Worlds of the Cretaemus Subsector: 0405 Zejero
Zejero (Cretaemus 0405, E611544-9 | Trade: Ic Ni | PBG: 123 | Align: MF) is, and has been for centuries, a sleepy little "backwater" world located within the interior of the Big Loop of the Cretaemus Main. Traditionally, it -- or more precisely, the smallest and outermost of its three gas giants -- has served as a convenient refueling stop for Jump-1 starships taking a shortcut across the Big Loop.
Typically, this shortcut traffic is transiting either the 0305-Zesysobifa-and-0506-Irula route or the 0306-Glapobfan-and-0505-Ytoberbi route, either as a two-hop run, or else as part of a longer three-parsec haul between 0304 Bihodokace and 0506 Irula, or 0306 Glapobfan and 0604 Canonyt.
As a rule, most commercial vessels in the Cretaemus subsector are fitted to burn unrefined fuel at no penalty, for situations such as this (and the others that may be found within both Loops) that regularly require either skimming/dipping or refueling at class-C starports.
Zejero's two asteroid belts are fairly picked-over at this point, and most activity consists of longstanding, well-ensconced-and-fortified mining operations on long-established claims maintained by various nearby polities and/or large-capital industrial concerns based within them. As part of the armistice that ended the recent war, in addition to continuing to respect the right of free passage for refueling purposes, the Moladon Federation also agreed to respect any pre-existing mineral claims in the formerly-independent Zejero system in exchange for the right of first refusal to any new claims that may be made in-system. (In game terms, this means that in Zejero the first bid on a claim or load of ore always comes from the Federation; only if the sale falls through or the bid is rejected does any other entity come into play.)
To facilitate prospecting of the modest-quality belts, the MolaFed charges a flat Cr75 annual fee for a prospecting license, application for which is rarely (12+) rejected. A barebones combination assay office and clearinghouse is maintained on-planet at the class-E starport to handle the administration, such as it is, of prospecting activities, and provide minuscule, temporary office space for factors waiting for claims to bid on. These factors are typically based elsewhere in the system, on mining facilities, and rotate in and out of this particular duty.
It is generally agreed by the various local, non-Federation Navies and Armies around the Cretaemus Subsector that the Moladon Federation has long-term plans to make Zejero the primary base of military operations for the subsector once the Federation begins the next expansionist war in this direction.

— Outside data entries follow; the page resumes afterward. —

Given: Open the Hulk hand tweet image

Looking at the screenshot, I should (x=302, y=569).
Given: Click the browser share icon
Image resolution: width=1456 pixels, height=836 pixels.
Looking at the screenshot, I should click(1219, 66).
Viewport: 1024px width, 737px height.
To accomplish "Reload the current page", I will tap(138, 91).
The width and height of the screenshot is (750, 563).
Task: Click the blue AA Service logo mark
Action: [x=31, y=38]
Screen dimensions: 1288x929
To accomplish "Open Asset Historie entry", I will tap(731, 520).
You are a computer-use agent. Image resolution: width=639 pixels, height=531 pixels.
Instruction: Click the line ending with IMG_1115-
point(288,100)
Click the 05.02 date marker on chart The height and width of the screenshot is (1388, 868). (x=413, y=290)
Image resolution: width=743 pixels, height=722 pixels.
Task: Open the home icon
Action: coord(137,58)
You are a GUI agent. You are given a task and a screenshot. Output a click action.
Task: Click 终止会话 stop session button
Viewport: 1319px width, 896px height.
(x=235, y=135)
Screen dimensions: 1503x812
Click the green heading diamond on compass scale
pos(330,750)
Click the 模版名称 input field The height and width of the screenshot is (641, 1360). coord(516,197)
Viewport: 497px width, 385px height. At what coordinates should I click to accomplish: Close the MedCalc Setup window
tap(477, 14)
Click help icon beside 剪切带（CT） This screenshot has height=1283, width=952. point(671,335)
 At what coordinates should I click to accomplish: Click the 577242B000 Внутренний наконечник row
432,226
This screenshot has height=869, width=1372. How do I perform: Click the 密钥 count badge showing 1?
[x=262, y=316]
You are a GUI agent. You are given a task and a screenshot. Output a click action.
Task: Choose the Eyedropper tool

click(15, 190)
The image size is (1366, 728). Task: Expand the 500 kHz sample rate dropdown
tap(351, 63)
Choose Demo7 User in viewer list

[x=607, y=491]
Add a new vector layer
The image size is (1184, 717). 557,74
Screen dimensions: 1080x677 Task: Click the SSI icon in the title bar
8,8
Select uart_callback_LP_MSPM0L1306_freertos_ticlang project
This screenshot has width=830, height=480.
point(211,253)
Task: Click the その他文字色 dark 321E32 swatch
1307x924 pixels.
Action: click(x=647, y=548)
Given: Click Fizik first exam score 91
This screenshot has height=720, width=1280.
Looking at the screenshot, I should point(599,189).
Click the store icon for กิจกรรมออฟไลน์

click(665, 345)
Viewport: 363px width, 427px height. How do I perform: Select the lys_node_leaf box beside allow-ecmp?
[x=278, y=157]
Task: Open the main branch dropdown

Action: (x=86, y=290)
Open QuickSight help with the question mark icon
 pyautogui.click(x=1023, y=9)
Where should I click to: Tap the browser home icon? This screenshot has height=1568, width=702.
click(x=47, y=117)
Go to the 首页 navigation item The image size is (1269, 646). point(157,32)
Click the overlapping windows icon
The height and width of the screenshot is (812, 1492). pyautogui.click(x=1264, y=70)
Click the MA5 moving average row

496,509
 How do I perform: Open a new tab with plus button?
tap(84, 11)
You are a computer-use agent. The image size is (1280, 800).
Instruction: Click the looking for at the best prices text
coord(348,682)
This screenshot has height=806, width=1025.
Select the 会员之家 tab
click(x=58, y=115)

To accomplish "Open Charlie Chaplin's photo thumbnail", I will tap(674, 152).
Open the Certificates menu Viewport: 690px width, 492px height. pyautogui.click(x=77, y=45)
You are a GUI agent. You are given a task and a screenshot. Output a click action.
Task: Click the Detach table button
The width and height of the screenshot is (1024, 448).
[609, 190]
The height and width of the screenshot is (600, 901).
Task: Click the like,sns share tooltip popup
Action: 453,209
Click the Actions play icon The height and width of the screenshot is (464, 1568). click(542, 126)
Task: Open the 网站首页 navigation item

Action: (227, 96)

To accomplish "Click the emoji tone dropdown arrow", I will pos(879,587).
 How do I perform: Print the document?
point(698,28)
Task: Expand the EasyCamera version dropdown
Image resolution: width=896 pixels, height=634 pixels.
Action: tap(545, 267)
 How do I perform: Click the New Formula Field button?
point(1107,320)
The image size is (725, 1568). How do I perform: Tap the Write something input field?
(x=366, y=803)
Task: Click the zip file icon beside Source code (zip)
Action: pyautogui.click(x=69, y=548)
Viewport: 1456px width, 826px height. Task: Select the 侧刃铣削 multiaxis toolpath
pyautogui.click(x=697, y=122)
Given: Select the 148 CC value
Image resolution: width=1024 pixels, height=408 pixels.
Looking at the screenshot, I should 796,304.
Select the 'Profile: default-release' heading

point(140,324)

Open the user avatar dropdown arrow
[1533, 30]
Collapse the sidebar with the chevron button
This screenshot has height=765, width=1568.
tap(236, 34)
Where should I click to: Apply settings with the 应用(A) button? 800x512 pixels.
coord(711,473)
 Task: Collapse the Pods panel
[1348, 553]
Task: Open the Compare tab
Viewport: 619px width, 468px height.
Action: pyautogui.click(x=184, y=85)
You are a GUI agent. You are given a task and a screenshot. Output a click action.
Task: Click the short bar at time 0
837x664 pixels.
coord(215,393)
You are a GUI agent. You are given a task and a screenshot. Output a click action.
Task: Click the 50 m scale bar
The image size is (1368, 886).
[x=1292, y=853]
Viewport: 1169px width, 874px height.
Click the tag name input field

Although it is only a so-so source of raw materials, the Jerry system has an ideal strategic location, and was already the site of several extensive clashes in the recent war.
To this end, the MolaFed is openly encouraging prospecting in order to tacitly gain a reasonably-accurate, in-depth idea of the system topology, to facilitate defensive planning.
On the other hand, nearby systems are encouraging entrepreneurial prospectors to poke around the Zejero system for quite a different reason: there are at perhaps as many as a dozen 1000-dton-class attack carriers and men-of-war believed lost and/or abandoned by the FIN during the several large, messy in-system skirmishes of the recent war. While the MF does not consider them worth the cost of recovery (since they have the technology to replace them and it would take a rarely-seen-on-the-Fringe 2000-dton FMM galleon to recover such a capital ship intact and then haul it to a shipyard for possible repair/refit, and then only after an extensive, expensive search has found the derelict in the first place), the other governments in the subsector are quite eager to get their hands on TL11 or TL12 technology, functional or not, for detailed reverse-engineering studies, battle damage assessments, and so on. Not to mention any logs, flight data recorders, encryption systems, and other sensitive MF MilTech that might not have been properly destroyed prior to scuttling/abandonment.
To the casual observer, then, Zejero looks like a quiet system producing modest resource output and serving as a convenient, quick refueling stopover; in reality, the groundwork for a large war (hopefully still) centuries in the future is being laid here, and the stakes are already quite high.